TASK OBJECTIVE →
In the passage on MAI Systems v. Peak Computer below, rewrite everything from "In MAI Systems" down to "to repair staff." with "RAM" replaced by "random-access memory" each time it occurs.

[DOCUMENT SEGMENT]

MAI Systems v. Peak Computer

In MAI Systems Corp. v. Peak Computer, 991 F.2d 511 (9th Cir. 1993), the Ninth Circuit held that a licensor of software could forbid unauthorized repairs to a computer containing licensed software. It was based on a technicality: under the original drafting of 17 USC 117, only the owner of a copy had the right to make a copy in RAM to run it. Because MAI's deals were apparently not structured as a sale, licensees had no rights under section 117; thus when repair staff flipped the switch to boot the machine, copyright infringement was committed. In 1998, Congress decided that this was still against public policy and added a rider to the DMCA amending section 117 explicitly extending the privilege to copy software into RAM to repair staff.

[/DOCUMENT SEGMENT]
[PROVIDED RECORDS]

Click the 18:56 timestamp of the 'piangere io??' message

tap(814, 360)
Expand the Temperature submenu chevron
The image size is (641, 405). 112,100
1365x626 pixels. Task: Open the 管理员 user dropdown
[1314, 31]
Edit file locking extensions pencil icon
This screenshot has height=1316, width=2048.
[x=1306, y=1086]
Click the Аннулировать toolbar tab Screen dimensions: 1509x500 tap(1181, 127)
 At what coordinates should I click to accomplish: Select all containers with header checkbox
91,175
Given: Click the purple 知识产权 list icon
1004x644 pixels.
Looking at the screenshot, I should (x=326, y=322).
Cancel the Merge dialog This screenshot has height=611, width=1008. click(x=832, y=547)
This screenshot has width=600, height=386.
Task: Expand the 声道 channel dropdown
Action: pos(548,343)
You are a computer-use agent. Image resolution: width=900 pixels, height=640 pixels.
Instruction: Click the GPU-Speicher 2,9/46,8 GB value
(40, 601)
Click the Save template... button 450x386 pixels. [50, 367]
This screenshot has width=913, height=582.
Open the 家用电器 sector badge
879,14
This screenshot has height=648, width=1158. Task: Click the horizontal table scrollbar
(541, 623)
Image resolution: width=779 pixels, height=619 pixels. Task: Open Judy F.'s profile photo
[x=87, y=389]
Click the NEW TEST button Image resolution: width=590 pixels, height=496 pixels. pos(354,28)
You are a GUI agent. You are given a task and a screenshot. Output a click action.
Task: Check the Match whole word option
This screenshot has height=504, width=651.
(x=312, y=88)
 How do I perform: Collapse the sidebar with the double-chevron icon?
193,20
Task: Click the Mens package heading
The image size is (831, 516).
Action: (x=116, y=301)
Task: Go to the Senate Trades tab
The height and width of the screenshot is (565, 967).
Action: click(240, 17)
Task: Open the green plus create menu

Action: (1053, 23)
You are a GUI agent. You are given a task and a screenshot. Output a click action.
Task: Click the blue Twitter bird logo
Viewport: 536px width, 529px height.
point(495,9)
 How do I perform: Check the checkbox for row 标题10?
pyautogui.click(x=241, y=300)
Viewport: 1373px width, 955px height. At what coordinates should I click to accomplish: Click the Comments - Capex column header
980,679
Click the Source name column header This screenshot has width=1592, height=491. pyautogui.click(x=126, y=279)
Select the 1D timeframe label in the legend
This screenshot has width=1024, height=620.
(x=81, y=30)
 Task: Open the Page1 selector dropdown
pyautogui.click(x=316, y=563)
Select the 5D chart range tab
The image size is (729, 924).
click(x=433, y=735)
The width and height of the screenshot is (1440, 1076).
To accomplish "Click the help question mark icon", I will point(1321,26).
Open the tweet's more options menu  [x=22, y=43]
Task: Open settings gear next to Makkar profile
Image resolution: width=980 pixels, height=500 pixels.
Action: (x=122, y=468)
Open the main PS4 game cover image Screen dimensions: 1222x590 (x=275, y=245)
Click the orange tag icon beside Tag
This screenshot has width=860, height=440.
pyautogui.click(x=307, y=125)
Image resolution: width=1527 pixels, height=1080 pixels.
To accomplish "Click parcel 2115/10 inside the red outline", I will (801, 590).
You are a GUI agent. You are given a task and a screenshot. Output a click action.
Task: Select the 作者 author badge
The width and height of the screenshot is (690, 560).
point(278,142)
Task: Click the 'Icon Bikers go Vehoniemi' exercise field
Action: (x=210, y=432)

[/PROVIDED RECORDS]

RESPONSE BELOW →
In MAI Systems Corp. v. Peak Computer, 991 F.2d 511 (9th Cir. 1993), the Ninth Circuit held that a licensor of software could forbid unauthorized repairs to a computer containing licensed software. It was based on a technicality: under the original drafting of 17 USC 117, only the owner of a copy had the right to make a copy in random-access memory to run it. Because MAI's deals were apparently not structured as a sale, licensees had no rights under section 117; thus when repair staff flipped the switch to boot the machine, copyright infringement was committed. In 1998, Congress decided that this was still against public policy and added a rider to the DMCA amending section 117 explicitly extending the privilege to copy software into random-access memory to repair staff.